- [Exercise instructions] What you submit must be an exact copy of the listing below, with no images in it.
*** Block opens ***
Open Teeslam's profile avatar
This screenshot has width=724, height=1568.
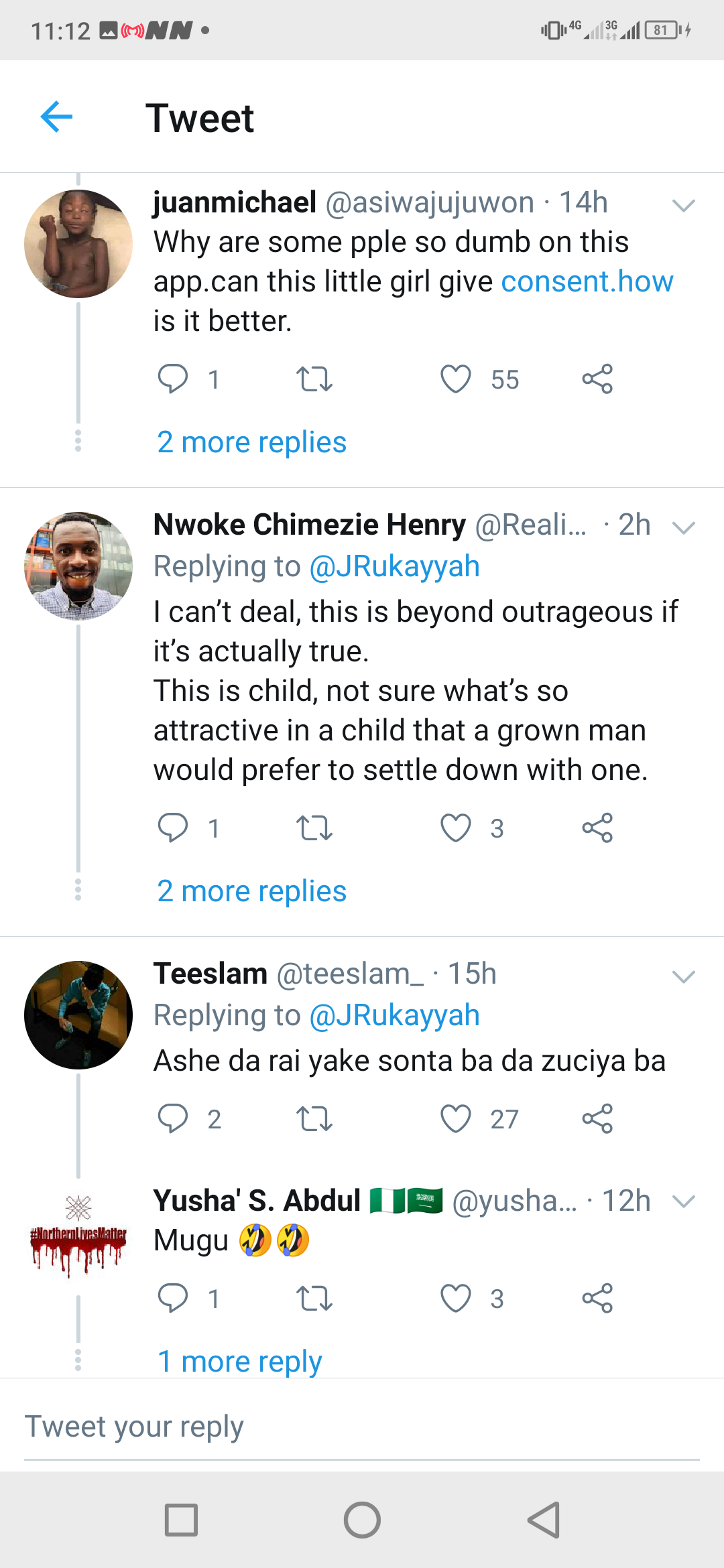click(x=78, y=1015)
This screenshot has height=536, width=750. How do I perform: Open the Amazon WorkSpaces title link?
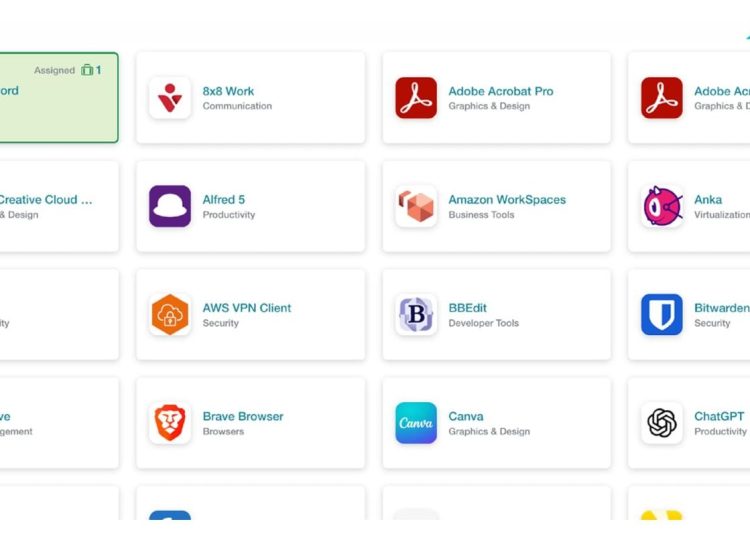point(507,199)
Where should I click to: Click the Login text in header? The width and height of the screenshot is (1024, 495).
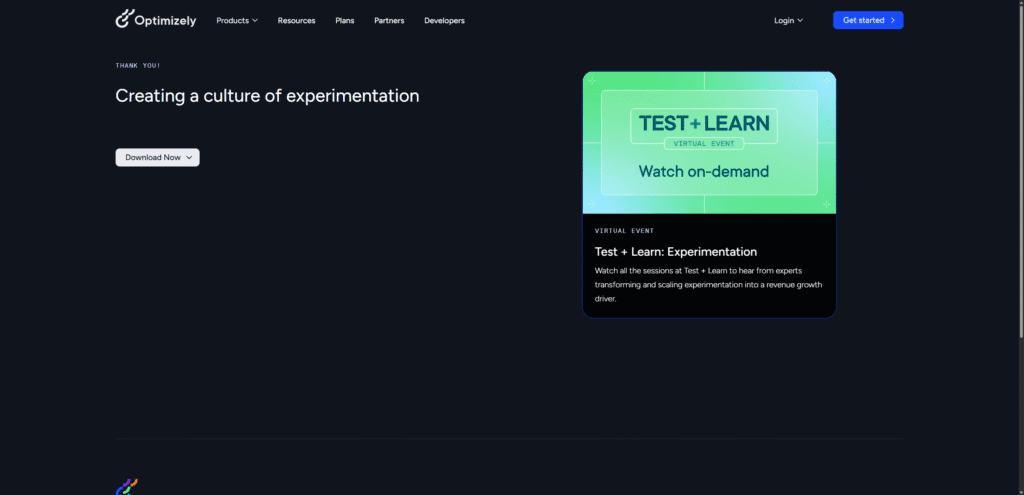(x=784, y=20)
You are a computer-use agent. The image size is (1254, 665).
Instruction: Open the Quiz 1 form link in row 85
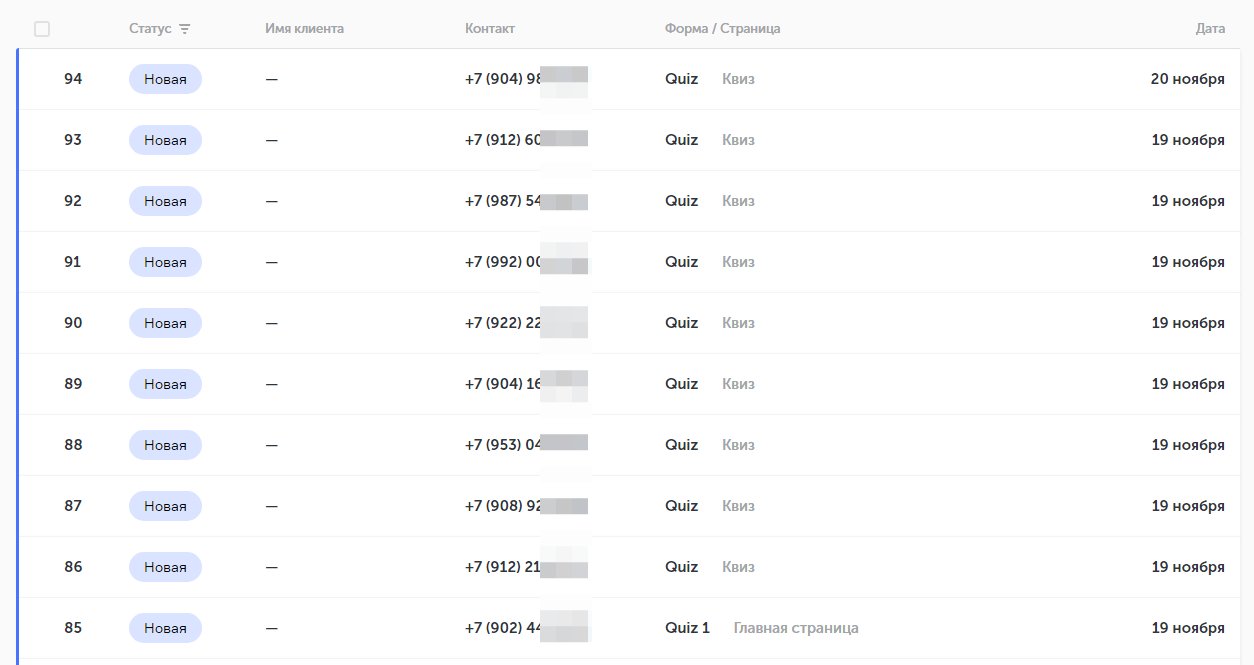pos(687,628)
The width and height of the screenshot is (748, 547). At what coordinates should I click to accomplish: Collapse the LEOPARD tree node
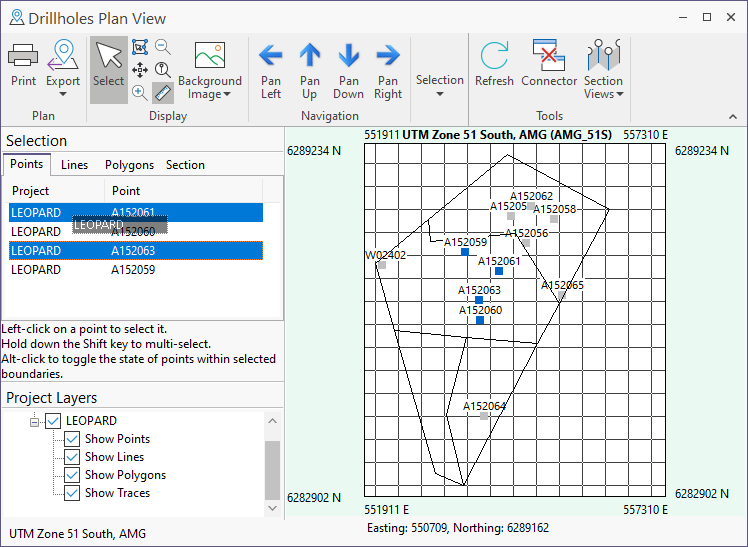tap(35, 421)

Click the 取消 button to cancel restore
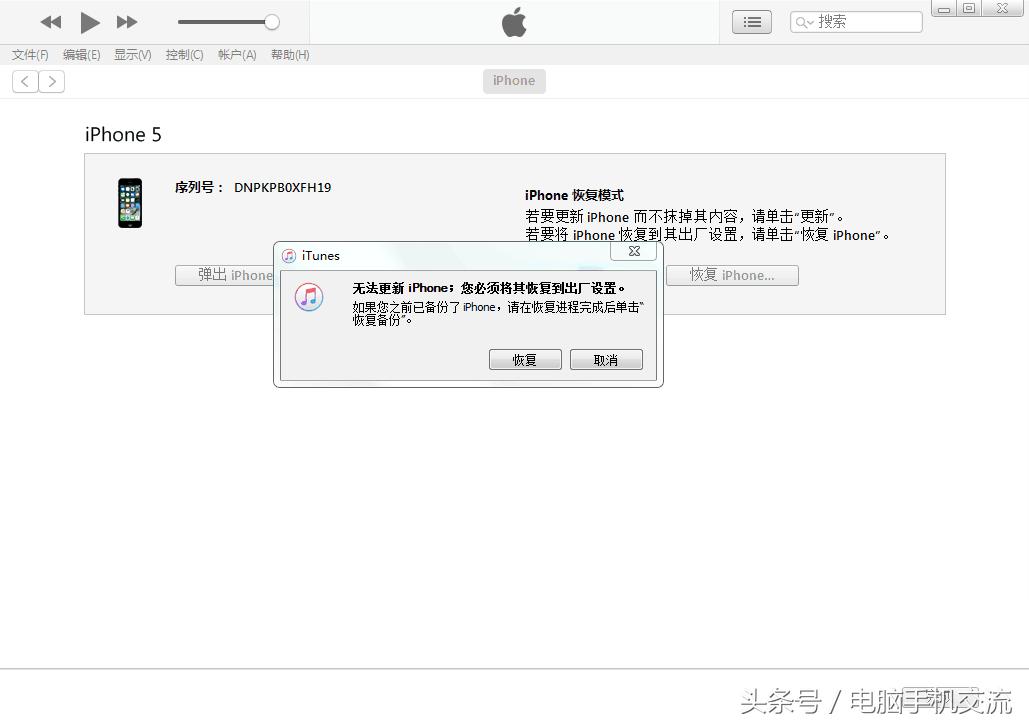click(606, 359)
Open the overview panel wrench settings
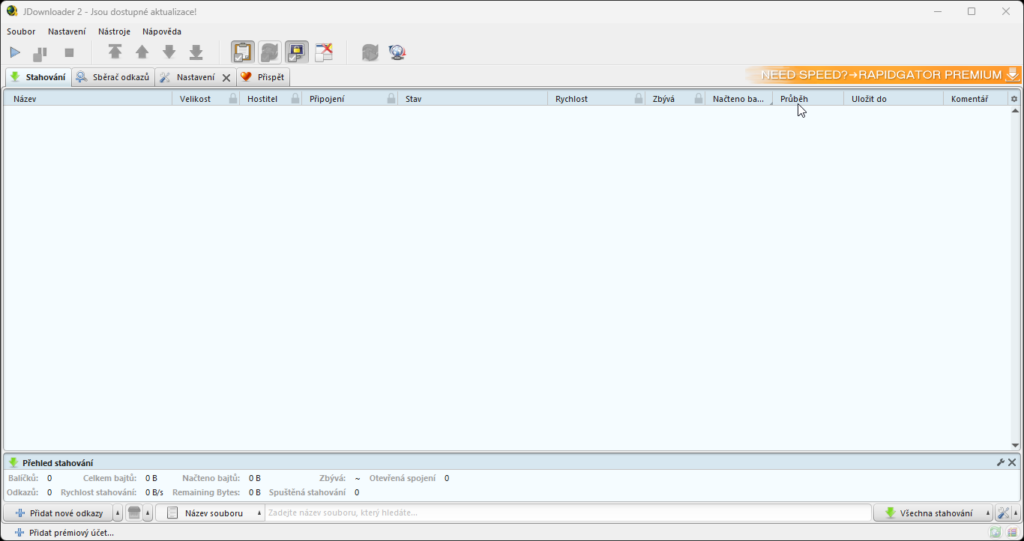The height and width of the screenshot is (541, 1024). (x=1000, y=462)
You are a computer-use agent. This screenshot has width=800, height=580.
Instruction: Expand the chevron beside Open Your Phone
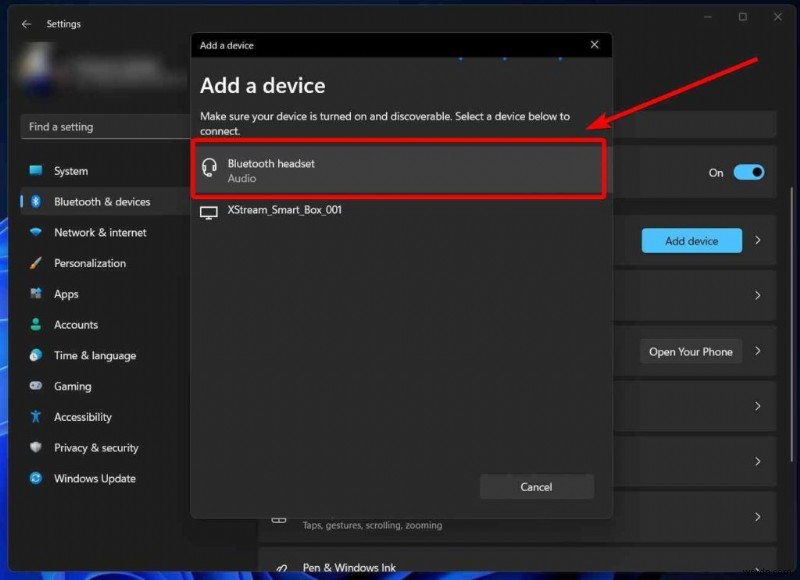(x=758, y=351)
*** Block closes ***
- [Answer box]
Open Teeslam's profile avatar
This screenshot has width=724, height=1568.
click(x=78, y=1015)
This screenshot has height=536, width=750. How do I perform: Open the Amazon WorkSpaces title link?
point(507,199)
Where should I click to: Click the Login text in header? The width and height of the screenshot is (1024, 495).
(x=784, y=20)
You are a computer-use agent. The image size is (1254, 665).
Instruction: Open the Quiz 1 form link in row 85
pos(687,628)
The width and height of the screenshot is (748, 547). At what coordinates should I click to accomplish: Collapse the LEOPARD tree node
tap(35, 421)

Click the 取消 button to cancel restore
click(606, 359)
Open the overview panel wrench settings
The height and width of the screenshot is (541, 1024). (x=1000, y=462)
You are a computer-use agent. This screenshot has width=800, height=580.
Instruction: Expand the chevron beside Open Your Phone
(x=758, y=351)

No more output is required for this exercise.